# Polk RT-16 drivers. Can I repair these myself?



## Guest (Nov 21, 2007)

Turns out my speaker surrounds on the base driver (part # MW8103) are OK. If you had the speaker on a table, cone side up,beneath the driver itself is a round perforated paper piece that is glued to the magnet itself. Problem is, my little round perforated paper has become unglued and is barely holding on to the magnet, in the speaker I heard the buzz from. This little round perforated paper is connected to the driver AND should be connected to the top side of the magnet. I looked all over the place at exploded diagrams and still couldn't locate the proper nomenclature for this part.

Can I glue these back with super glue or something? Can I trim away the paper from the magnet to stop the buzzing? Will any of this hurt the speakers in any way?

My intention is to try super glue first, then (if that doesn't work) cut away a chunk of outer diameter and try them.I figure, I'll try these things as the speakers will be a total loss otherwise. I think I can order replacement parts, but I don't know if it's worth it. What do you think?onder::reading::dizzy:

Any ideas?


----------



## brent_s (Feb 26, 2007)

Posting a few photos might help someone diagnose the patient.


----------



## Wayne A. Pflughaupt (Apr 13, 2006)

What brent said.

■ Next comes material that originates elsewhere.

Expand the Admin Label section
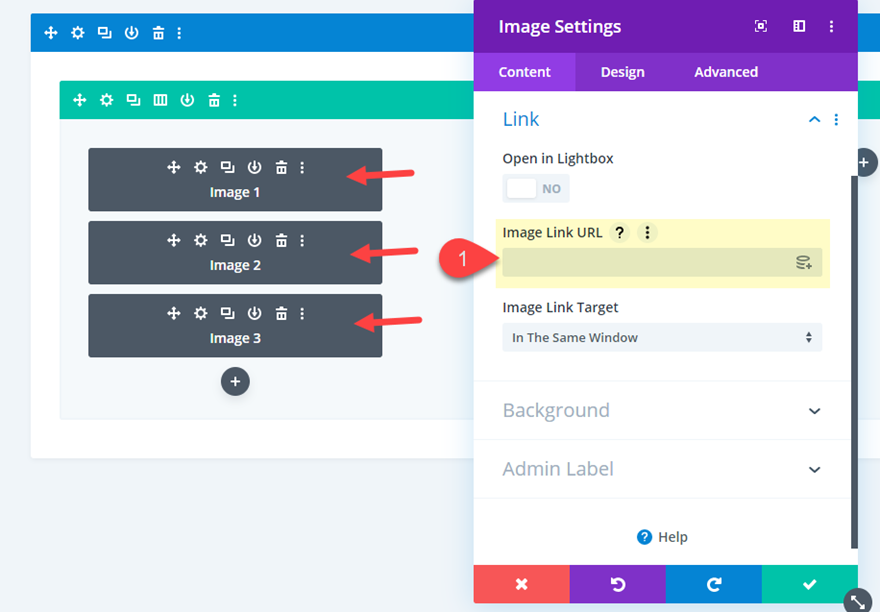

I’ve never seen a piece of paper that attached to both the driver and magnet.

Regards,
Wayne


----------



## F1 fan (Jul 6, 2006)

Nacho Libre said:


> I looked all over the place at exploded diagrams and still couldn't locate the proper nomenclature for this part.


 hummm sounds like it might be the spider.



> Can I glue these back with super glue or something?


possibly but I'm not sure the best glue to use or your chances of success.


> Can I trim away the paper from the magnet to stop the buzzing? Will any of this hurt the speakers in any way?


You cannot remove the spider.:nono:


----------



## Guest (Nov 22, 2007)

F1 fan said:


> hummm sounds like it might be the spider.
> 
> possibly but I'm not sure the best glue to use or your chances of success.You cannot remove the spider.:nono:


Thats it! A quick google confirmed it. I tried gluing the spiders and they are setting up now. I'll wait 3 or 4 days for thorough curing before trying them. I kind of thought this effort might be futile but what the effe, might as well try. 

I actually like the way the speakers sound now _without_ the drivers. I still have the middle drivers and tweeters and the system sounds GREAT. Will it hurt anything to use the speakers without the defective drivers?

Thanks for the response! I'm sure I would have cut the spiders out if gluing them doesnt work. What do you think, new speakers ( I like the rockets ) or repair the polks? Really with my sub's, I dont need a floorstanding speaker anyway.

Thanks again!:bigsmile:


----------



## F1 fan (Jul 6, 2006)

Nacho Libre said:


> I'll wait 3 or 4 days for thorough curing before trying them. I kind of thought this effort might be futile but what the effe, might as well try.


Sure its worth a try,hopefully your fix will work. 



> Thanks again!:bigsmile:


Your welcome.


----------